## [ABOUT THIS EXERCISE]
Restate exactly the lines below, from the one containing "Task: Click the" through the final line, and leave out the pictures.

** SOURCE MATERIAL follows **

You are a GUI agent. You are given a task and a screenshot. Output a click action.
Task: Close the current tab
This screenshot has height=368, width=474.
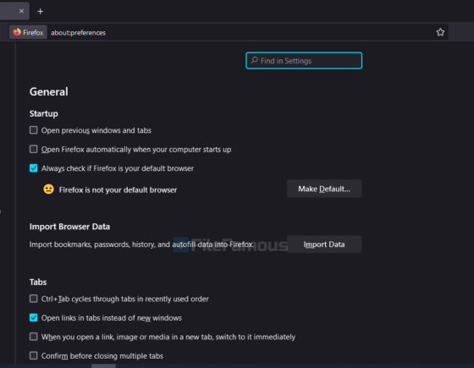(21, 11)
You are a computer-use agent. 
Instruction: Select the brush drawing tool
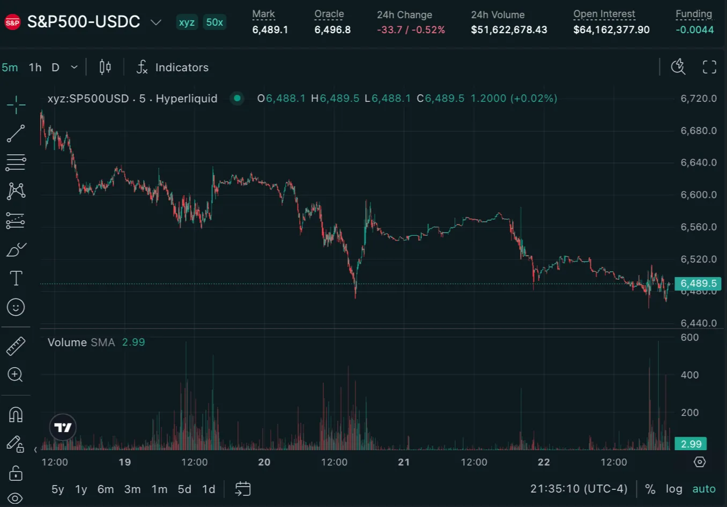coord(16,250)
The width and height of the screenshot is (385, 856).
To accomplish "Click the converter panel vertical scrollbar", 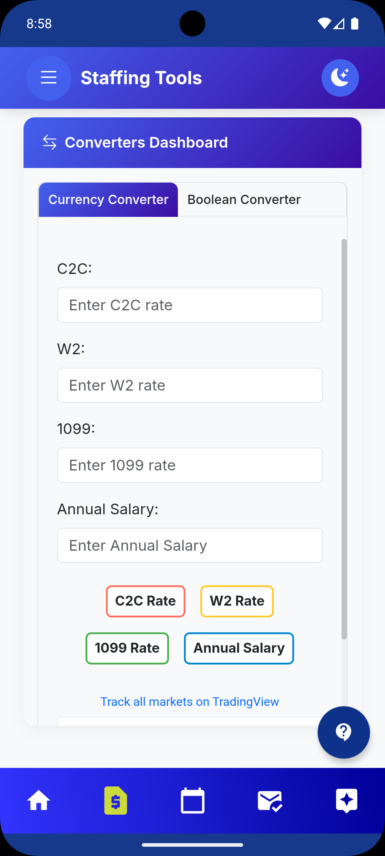I will (x=344, y=439).
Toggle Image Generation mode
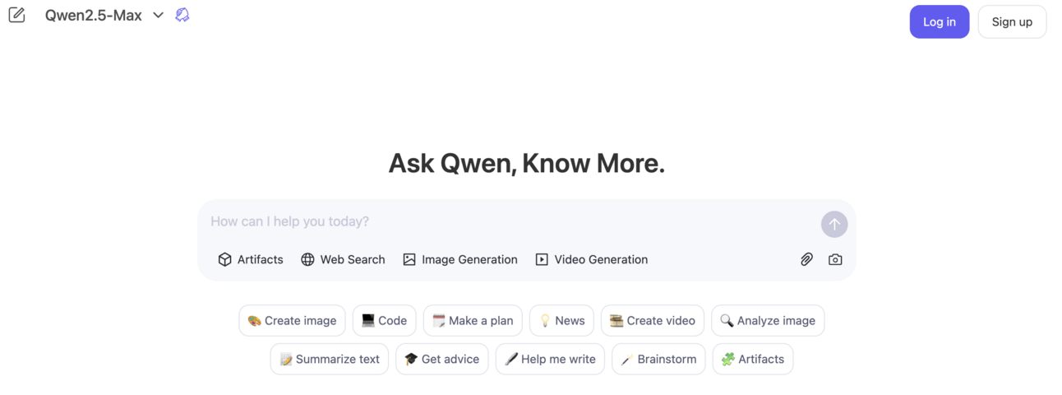 tap(459, 259)
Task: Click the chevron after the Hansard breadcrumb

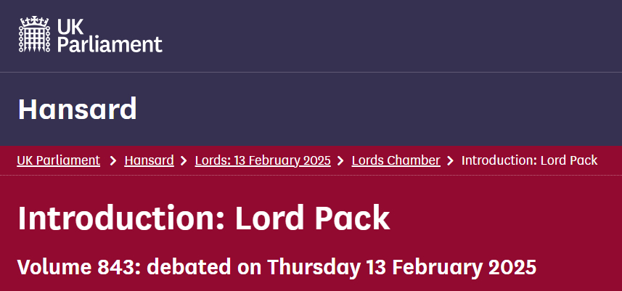Action: point(184,160)
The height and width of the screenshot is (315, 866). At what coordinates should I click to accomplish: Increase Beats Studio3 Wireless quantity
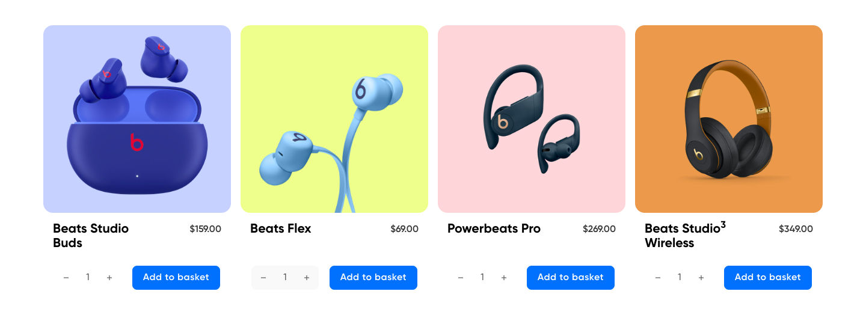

** End of SOURCE MATERIAL **

## [EXERCISE RESULT]
Task: Click the chevron after the Hansard breadcrumb

Action: point(184,160)
The height and width of the screenshot is (315, 866). At what coordinates should I click to accomplish: Increase Beats Studio3 Wireless quantity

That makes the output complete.